* _WORK INSTRUCTION_: Each line below needs to be restated word for word.

**** MATERIALS PROVIDED ****

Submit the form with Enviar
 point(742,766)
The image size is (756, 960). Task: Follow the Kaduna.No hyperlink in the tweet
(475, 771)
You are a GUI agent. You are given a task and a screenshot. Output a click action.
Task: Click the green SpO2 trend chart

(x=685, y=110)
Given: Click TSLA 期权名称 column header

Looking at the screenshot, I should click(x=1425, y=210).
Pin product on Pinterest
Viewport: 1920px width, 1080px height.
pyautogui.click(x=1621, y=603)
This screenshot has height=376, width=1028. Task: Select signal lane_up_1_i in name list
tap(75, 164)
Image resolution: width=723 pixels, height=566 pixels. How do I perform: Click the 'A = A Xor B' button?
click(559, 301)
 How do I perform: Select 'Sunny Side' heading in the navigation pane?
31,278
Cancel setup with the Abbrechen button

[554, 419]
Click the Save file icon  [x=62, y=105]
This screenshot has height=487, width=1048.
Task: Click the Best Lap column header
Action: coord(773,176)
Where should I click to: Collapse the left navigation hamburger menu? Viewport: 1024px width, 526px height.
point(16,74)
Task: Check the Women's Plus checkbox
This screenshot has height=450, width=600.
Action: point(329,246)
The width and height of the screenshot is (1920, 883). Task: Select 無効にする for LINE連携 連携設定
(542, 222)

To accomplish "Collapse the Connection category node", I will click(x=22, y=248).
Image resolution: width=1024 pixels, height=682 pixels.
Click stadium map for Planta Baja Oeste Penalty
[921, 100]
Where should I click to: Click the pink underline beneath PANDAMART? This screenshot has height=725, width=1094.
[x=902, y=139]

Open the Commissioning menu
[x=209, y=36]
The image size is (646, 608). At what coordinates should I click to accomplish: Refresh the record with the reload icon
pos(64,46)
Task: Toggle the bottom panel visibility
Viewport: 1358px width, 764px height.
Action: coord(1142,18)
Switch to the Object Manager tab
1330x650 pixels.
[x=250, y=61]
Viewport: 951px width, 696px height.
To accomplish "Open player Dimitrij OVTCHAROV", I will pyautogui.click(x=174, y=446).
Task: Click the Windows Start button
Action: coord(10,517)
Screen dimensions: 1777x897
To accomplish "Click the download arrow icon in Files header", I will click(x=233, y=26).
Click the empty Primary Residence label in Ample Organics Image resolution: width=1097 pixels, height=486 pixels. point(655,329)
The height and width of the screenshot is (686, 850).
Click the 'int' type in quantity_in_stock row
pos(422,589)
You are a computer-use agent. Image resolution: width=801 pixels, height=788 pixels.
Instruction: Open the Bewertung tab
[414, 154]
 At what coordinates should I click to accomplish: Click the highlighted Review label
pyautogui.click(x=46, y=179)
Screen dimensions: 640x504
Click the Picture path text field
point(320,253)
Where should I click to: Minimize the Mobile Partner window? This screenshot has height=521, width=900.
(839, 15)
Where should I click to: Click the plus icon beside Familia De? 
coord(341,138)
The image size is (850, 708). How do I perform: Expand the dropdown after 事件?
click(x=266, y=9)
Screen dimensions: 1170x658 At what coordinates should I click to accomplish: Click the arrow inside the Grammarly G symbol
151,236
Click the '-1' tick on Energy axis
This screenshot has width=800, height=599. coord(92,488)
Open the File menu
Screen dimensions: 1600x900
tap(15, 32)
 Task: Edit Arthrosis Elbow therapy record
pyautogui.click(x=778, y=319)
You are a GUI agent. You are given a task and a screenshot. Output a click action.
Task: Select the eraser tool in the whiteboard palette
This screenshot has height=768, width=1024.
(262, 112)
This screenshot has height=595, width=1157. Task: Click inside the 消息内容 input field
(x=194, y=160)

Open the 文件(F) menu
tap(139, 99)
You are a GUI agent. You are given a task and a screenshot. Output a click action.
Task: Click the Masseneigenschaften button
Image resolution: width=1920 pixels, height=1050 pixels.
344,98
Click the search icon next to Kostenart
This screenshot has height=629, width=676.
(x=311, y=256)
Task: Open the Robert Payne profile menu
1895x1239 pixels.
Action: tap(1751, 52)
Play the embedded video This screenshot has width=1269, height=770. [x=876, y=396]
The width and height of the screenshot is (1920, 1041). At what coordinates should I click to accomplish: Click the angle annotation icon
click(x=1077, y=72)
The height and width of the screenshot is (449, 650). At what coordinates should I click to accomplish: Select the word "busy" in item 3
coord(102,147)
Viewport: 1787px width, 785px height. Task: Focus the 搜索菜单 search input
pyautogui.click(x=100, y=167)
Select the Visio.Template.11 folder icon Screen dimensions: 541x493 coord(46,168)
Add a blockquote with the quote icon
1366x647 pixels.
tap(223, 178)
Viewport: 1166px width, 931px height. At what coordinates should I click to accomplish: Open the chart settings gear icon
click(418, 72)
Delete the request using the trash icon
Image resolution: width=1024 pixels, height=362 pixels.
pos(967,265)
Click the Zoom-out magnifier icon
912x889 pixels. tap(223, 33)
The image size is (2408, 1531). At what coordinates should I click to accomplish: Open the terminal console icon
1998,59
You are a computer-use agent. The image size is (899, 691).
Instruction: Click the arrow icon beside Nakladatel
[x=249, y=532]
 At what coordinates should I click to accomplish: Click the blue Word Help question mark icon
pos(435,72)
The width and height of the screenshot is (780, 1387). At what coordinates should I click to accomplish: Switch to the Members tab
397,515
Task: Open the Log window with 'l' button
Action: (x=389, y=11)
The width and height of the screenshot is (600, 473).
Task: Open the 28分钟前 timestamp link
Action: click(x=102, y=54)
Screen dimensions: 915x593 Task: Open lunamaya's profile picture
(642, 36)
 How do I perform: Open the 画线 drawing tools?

****

* _SOLUTION TO THIS TASK_:
Submit the form with Enviar
 point(742,766)
The image size is (756, 960). Task: Follow the Kaduna.No hyperlink in the tweet
(475, 771)
You are a GUI agent. You are given a task and a screenshot. Output a click action.
Task: Click the green SpO2 trend chart

(x=685, y=110)
Given: Click TSLA 期权名称 column header

Looking at the screenshot, I should click(x=1425, y=210).
Pin product on Pinterest
Viewport: 1920px width, 1080px height.
pyautogui.click(x=1621, y=603)
This screenshot has height=376, width=1028. Task: Select signal lane_up_1_i in name list
tap(75, 164)
Image resolution: width=723 pixels, height=566 pixels. How do I perform: Click the 'A = A Xor B' button?
click(559, 301)
 How do I perform: Select 'Sunny Side' heading in the navigation pane?
31,278
Cancel setup with the Abbrechen button

[554, 419]
Click the Save file icon  [x=62, y=105]
This screenshot has height=487, width=1048.
Task: Click the Best Lap column header
Action: coord(773,176)
Where should I click to: Collapse the left navigation hamburger menu? Viewport: 1024px width, 526px height.
point(16,74)
Task: Check the Women's Plus checkbox
This screenshot has height=450, width=600.
Action: point(329,246)
The width and height of the screenshot is (1920, 883). Task: Select 無効にする for LINE連携 連携設定
(542, 222)

To accomplish "Collapse the Connection category node", I will click(x=22, y=248).
Image resolution: width=1024 pixels, height=682 pixels.
Click stadium map for Planta Baja Oeste Penalty
[921, 100]
Where should I click to: Click the pink underline beneath PANDAMART? This screenshot has height=725, width=1094.
[x=902, y=139]

Open the Commissioning menu
[x=209, y=36]
The image size is (646, 608). At what coordinates should I click to accomplish: Refresh the record with the reload icon
pos(64,46)
Task: Toggle the bottom panel visibility
Viewport: 1358px width, 764px height.
Action: coord(1142,18)
Switch to the Object Manager tab
1330x650 pixels.
[x=250, y=61]
Viewport: 951px width, 696px height.
To accomplish "Open player Dimitrij OVTCHAROV", I will pyautogui.click(x=174, y=446).
Task: Click the Windows Start button
Action: coord(10,517)
Screen dimensions: 1777x897
To accomplish "Click the download arrow icon in Files header", I will click(x=233, y=26).
Click the empty Primary Residence label in Ample Organics Image resolution: width=1097 pixels, height=486 pixels. point(655,329)
The height and width of the screenshot is (686, 850).
Click the 'int' type in quantity_in_stock row
pos(422,589)
You are a computer-use agent. Image resolution: width=801 pixels, height=788 pixels.
Instruction: Open the Bewertung tab
[414, 154]
 At what coordinates should I click to accomplish: Click the highlighted Review label
pyautogui.click(x=46, y=179)
Screen dimensions: 640x504
Click the Picture path text field
point(320,253)
Where should I click to: Minimize the Mobile Partner window? This screenshot has height=521, width=900.
(839, 15)
Where should I click to: Click the plus icon beside Familia De? 
coord(341,138)
The image size is (850, 708). How do I perform: Expand the dropdown after 事件?
click(x=266, y=9)
Screen dimensions: 1170x658 At what coordinates should I click to accomplish: Click the arrow inside the Grammarly G symbol
151,236
Click the '-1' tick on Energy axis
This screenshot has width=800, height=599. coord(92,488)
Open the File menu
Screen dimensions: 1600x900
tap(15, 32)
 Task: Edit Arthrosis Elbow therapy record
pyautogui.click(x=778, y=319)
You are a GUI agent. You are given a task and a screenshot. Output a click action.
Task: Select the eraser tool in the whiteboard palette
This screenshot has height=768, width=1024.
(262, 112)
This screenshot has height=595, width=1157. Task: Click inside the 消息内容 input field
(x=194, y=160)

Open the 文件(F) menu
tap(139, 99)
You are a GUI agent. You are given a task and a screenshot. Output a click action.
Task: Click the Masseneigenschaften button
Image resolution: width=1920 pixels, height=1050 pixels.
344,98
Click the search icon next to Kostenart
This screenshot has height=629, width=676.
(x=311, y=256)
Task: Open the Robert Payne profile menu
1895x1239 pixels.
Action: tap(1751, 52)
Play the embedded video This screenshot has width=1269, height=770. [x=876, y=396]
The width and height of the screenshot is (1920, 1041). At what coordinates should I click to accomplish: Click the angle annotation icon
click(x=1077, y=72)
The height and width of the screenshot is (449, 650). At what coordinates should I click to accomplish: Select the word "busy" in item 3
coord(102,147)
Viewport: 1787px width, 785px height. Task: Focus the 搜索菜单 search input
pyautogui.click(x=100, y=167)
Select the Visio.Template.11 folder icon Screen dimensions: 541x493 coord(46,168)
Add a blockquote with the quote icon
1366x647 pixels.
tap(223, 178)
Viewport: 1166px width, 931px height. At what coordinates should I click to accomplish: Open the chart settings gear icon
click(418, 72)
Delete the request using the trash icon
Image resolution: width=1024 pixels, height=362 pixels.
pos(967,265)
Click the Zoom-out magnifier icon
912x889 pixels. tap(223, 33)
The image size is (2408, 1531). At what coordinates should I click to accomplish: Open the terminal console icon
1998,59
You are a computer-use agent. The image size is (899, 691).
Instruction: Click the arrow icon beside Nakladatel
[x=249, y=532]
 At what coordinates should I click to accomplish: Click the blue Word Help question mark icon
pos(435,72)
The width and height of the screenshot is (780, 1387). At what coordinates should I click to accomplish: Switch to the Members tab
397,515
Task: Open the Log window with 'l' button
Action: (x=389, y=11)
The width and height of the screenshot is (600, 473).
Task: Open the 28分钟前 timestamp link
Action: click(x=102, y=54)
Screen dimensions: 915x593 Task: Open lunamaya's profile picture
(642, 36)
 How do I perform: Open the 画线 drawing tools?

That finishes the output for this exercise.